| Summary: | 碩士 === 國立臺灣大學 === 環境工程學研究所 === 97 === Membrane or pressure-driven processes are used to remove contaminants such as dissolved solids, nature organic matters, inorganic ions, and some other hazardous compounds from water. One problem with this practice is membrane fouling, which causes not only permeate flux decline but also product quality deterioration. This research studied NF membrane fouling, identified associated foulants, assessed fouling mechanisms by the modified Hermia model, and finally developed optimal operation conditions using the respond surface method (RSM). Filtration was conducted with a cross-flow module using membrane (NF270) in plate form. Kim-Men Tai Lake water (natural) and effluent from the rapid sand filter (SF) (treated) of Kin-Men Water Treatment Plant were used at various pH levels, transmembrane pressures and cross-flow velocities. The physico-chemical properties of the raw water and the SF effluent were determined using instruments such as dissolved organic carbon (DOC) analyzer, gel filtration chromatography (GFC), Fourier transform infrared spectroscopy (FTIR) and so on.
The results showed that the DOC concentration were 8.49 ± 0.22 and 6.19 ± 0.22 mg L-1 for the raw water and the SF effluent, respectively. The hydrophobic fraction (49.5 and 54.2% for the raw water and the SF effluent, respectively) was approximately the same as the hydrophilic fraction for both water samples. The HPOA fraction (30.2%) of the raw water was the highest, whereas the HPIA and the HPON fraction of the SF effluent (35 and 35.7%, respectively) were the predominant components. The NOMs of the raw water showed that 30.8% of its molecular weight was in the range of 5 to 10k and 31.2% was in the range of less than 1k Da. The major NOMs of the SF effluent had molecular weight 49.4% in the range of 1 to 5k Da.

*Data section*.

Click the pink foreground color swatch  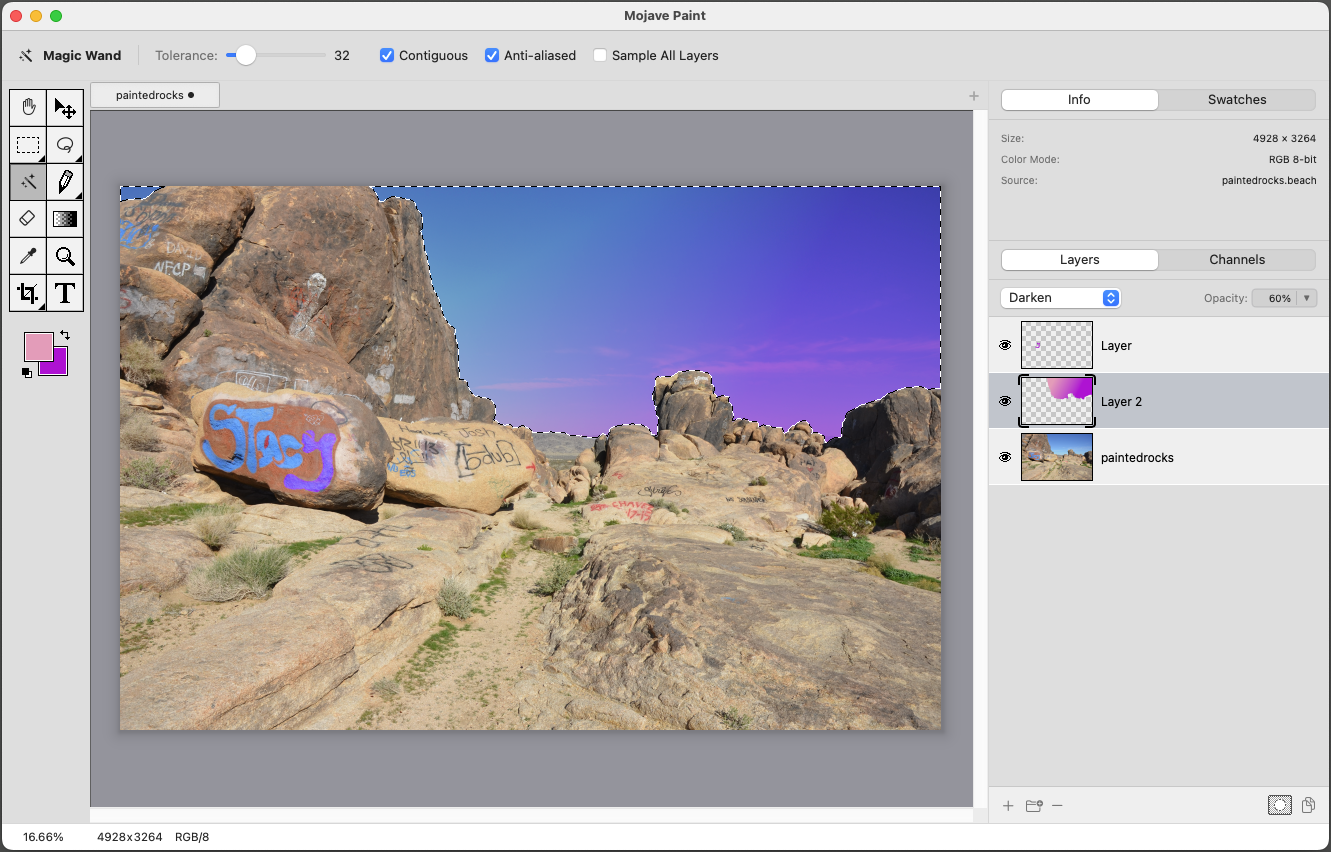[37, 346]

*Problem 1*. Which operating conditions does the membrane fouling abstract say were varied during filtration?
*Problem 2*. Can you extend the membrane fouling abstract past its final sentence?

*Exercise output 1*. pH levels, transmembrane pressures, cross-flow velocities

*Exercise output 2*.
Results showed that sudden flux decline occurred in 7 hours generally and pH had significant influence over flux change. As expected, the flux decline increased with time. At pH 5, the fouling was mainly caused by organic materials; while at pH 9.5, for both water samples, inorganic scaling (e.g., calcium sulfate or magnesium sulfate formation) may be the main cause of flux decline as seen from results of SEM-EDX analysis of the fouled membrane. In the case of SF effluent, there was much less flux decline (7.3, 14.6 and 12.9% for pH 5, 6.5, and 8, respectively) than that for raw water (over 20% for all levels of pH), except at pH 9.5 (e.g., 28.43%). The NOM rejection and flux decline of raw water samples at all pH values could be divided into two phases in time, i.e., 0-7 and 7-48 hours. At pH 5, in 7 hours, irreversible fouling was the main cause of permeate flux decline; while reversible fouling controlled the permeate flux decline at 7 – 48 hours. At pH 8, in 7 hours, reversible fouling was the main cause of permeate flux decline; while irreversible fouling controlled the permeate flux decline at 7-48 hours. However, this tendency was not observed with the SF effluent (i.e., whose flux decline curves did not intersect at the same point).
Standard blocking was not the fouling mechanism for both water samples at all pH, transmembrane pressure, and cross-flow velocity. This indicated that there was no adsorption of solute onto the inner walls of the membrane pores. However, for raw water, intermediate blocking may be the dominant fouling mechanism at all pH levels; whereas for SF effluent, gel layer formation may be the major fouling mechanism regardless of pH. Finally, identification of the best operation condition was attempted using RSM program. Transmembrane pressure of 556.50 kPa, cross-flow velocity of 0.44 m s-1, and pH at 7.76 was the optimal condition. Under this optimal condition, it could be predicted that flux decline would be 7.95% and DOC/UV254 removal would be 98.29% (Desirability 0.64).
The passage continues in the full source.